É dentro desse processo que vamos construindo e formando, infelizmente, um caráter cada vez mais artificial e vamos nos diluindo dentro de uma sociedade que valoriza um indivíduo massificado, condicionado por seus traumas e totalmente ignorante de si mesmo. Por isso, é sempre importante se perguntar qual a autenticidade das coisas que pensa, fala, sente ou faz. A pertinência dessas perguntas nos faz refletir sobre qual o grau de verdade que carregamos conosco num mundo que tem cada vez mais valorizado a aparência em detrimento da essência. Ser você mesmo, independente das circunstâncias, é um dos nossos maiores desafios no momento atual, pois, em geral, passamos muito tempo de nossas vidas tentando nos enquadrar em parâmetros ou esquemas sociais e culturais.

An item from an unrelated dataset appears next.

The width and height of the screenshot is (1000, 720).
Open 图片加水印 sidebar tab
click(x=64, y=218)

A partir disso, é bem perceptível que não vinhemos ao mundo para agradar aos demais; viemos ao mundo para sermos nós mesmos, pois somos únicos. Lembrem-se, os grandes avanços conquistados pela humanidade se deram através de ideias, em geral, defendidas por um indivíduo – ou por poucos – que ousou pensar e ser quem era independente das expectativas externas. E é por isso que os grandes homens ou mulheres que inspiraram e inspiram a humanidade a caminhar são exemplos de autenticidades.

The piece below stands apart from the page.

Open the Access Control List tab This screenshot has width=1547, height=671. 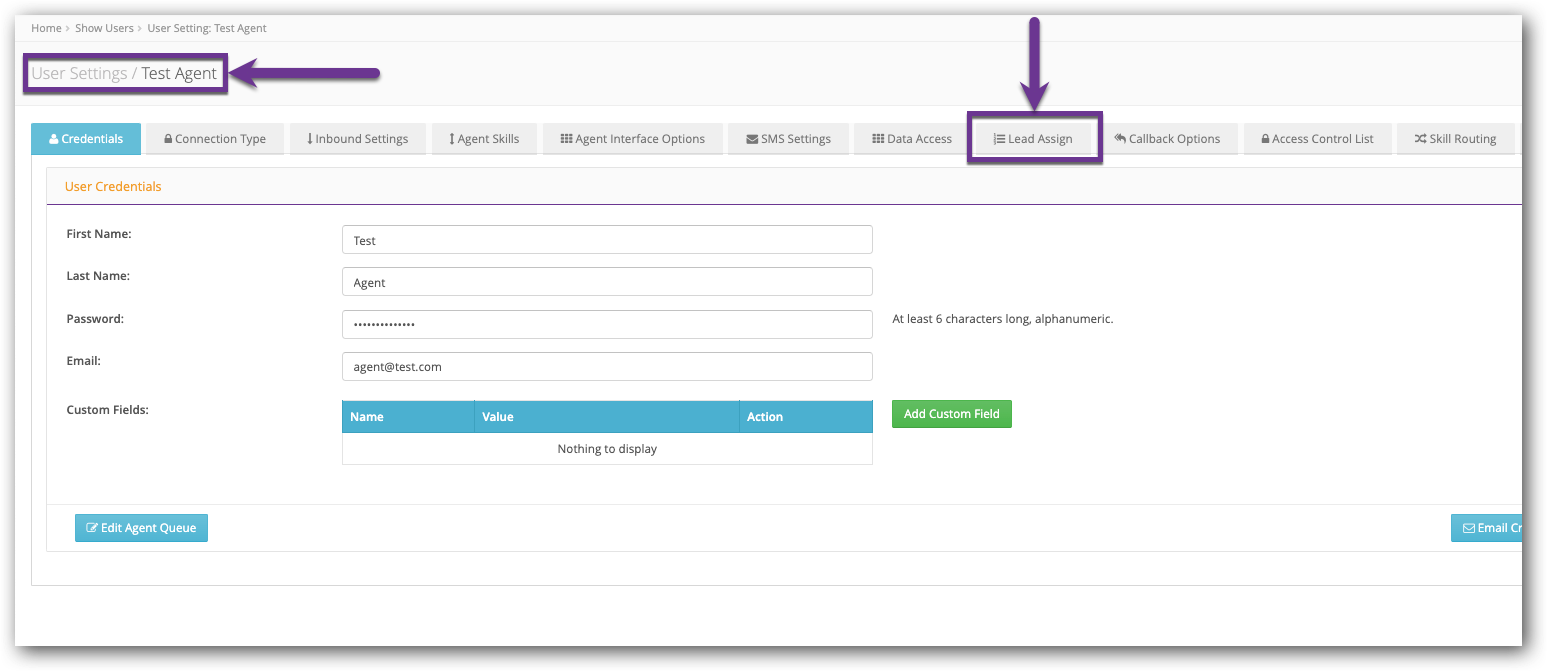pos(1317,138)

Vale lembrar que romper com esse modelo de acordos tácitos de padrão cultural massivo exige de nós um preço alto para que possamos conquistar a nossa identidade como indivíduos que pensam por si mesmos fazendo uso da razão. Nesse caso, não há uma receita de bolo, o que há são setas, caminhos trilhados por outros que vieram antes de nós e conquistaram a sua identidade porque pensaram fora da caixinha. É preciso e urgente criarmos uma consciência de que o início de tudo se dá pelo despertar de que não precisamos ser iguais aos demais, porque cada um tem algo a partilhar com o todo, por isso necessitamos ser quem somos para que haja uma complementaridade.

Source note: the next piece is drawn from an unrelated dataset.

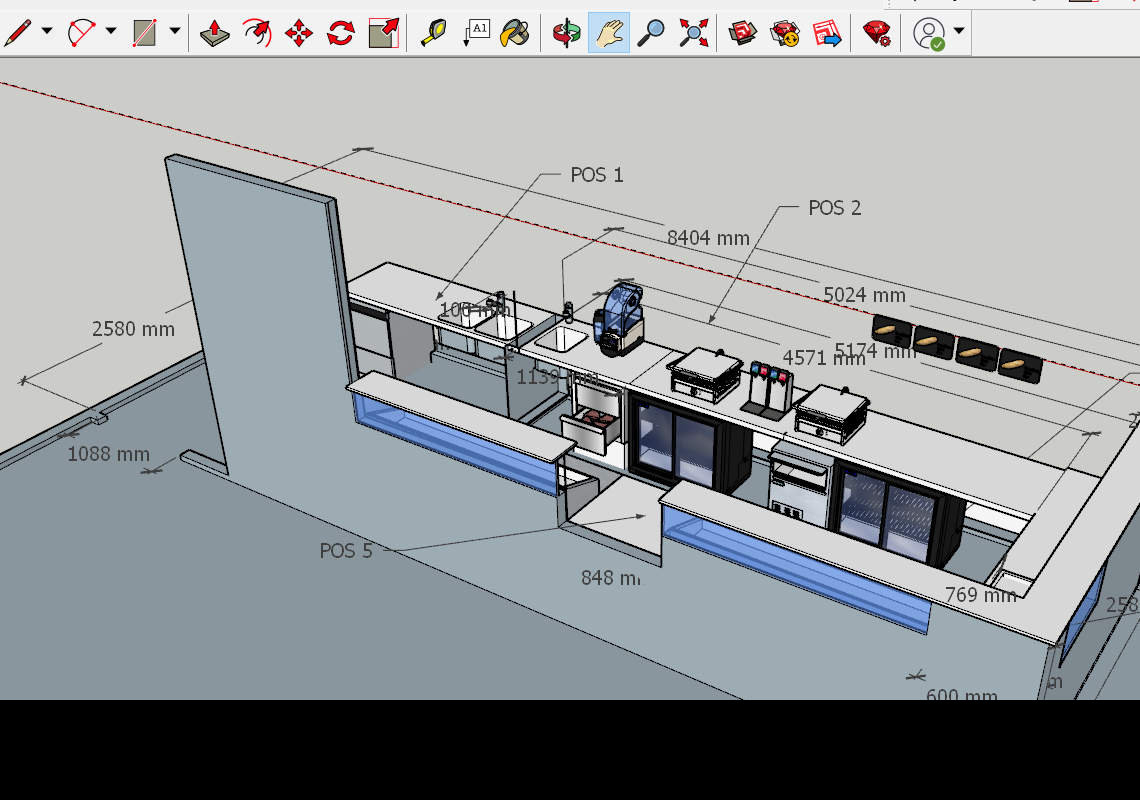Choose the Scale tool
This screenshot has height=800, width=1140.
(x=383, y=33)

Em algum momento, mais cedo ou mais tarde, vamos precisar travar essa luta para conquistar nossa identidade em detrimento da alteridade. Essa batalha se dará internamente, ou seja, dentro de cada um de nós. Dessa forma, a guerra a ser travada exigirá de nós inteligência não só mental, mas emocional, tendo em vista que vamos precisar separar dentro de nós o que é essência do que é aparência e seguir de acordo com a nossa essência. Esse é o caminho do autoconhecimento, que como premiação nos dará a nossa identidade. Uma vez que optamos por ele, é imprescindível coragem para encarar e lutar contra as nossas fantasias acerca de nós mesmos e do mundo que nos cerca. E por mais assustador que possa parecer, precisamos reconhecer que esse é o caminho, a jornada de todo ser humano. É a consciência disso que nos faz alçar os mais altos graus de heroísmos dentro de nós. Então, nos animemos e arregacemos as mangas para iniciarmos essa nossa jornada humana!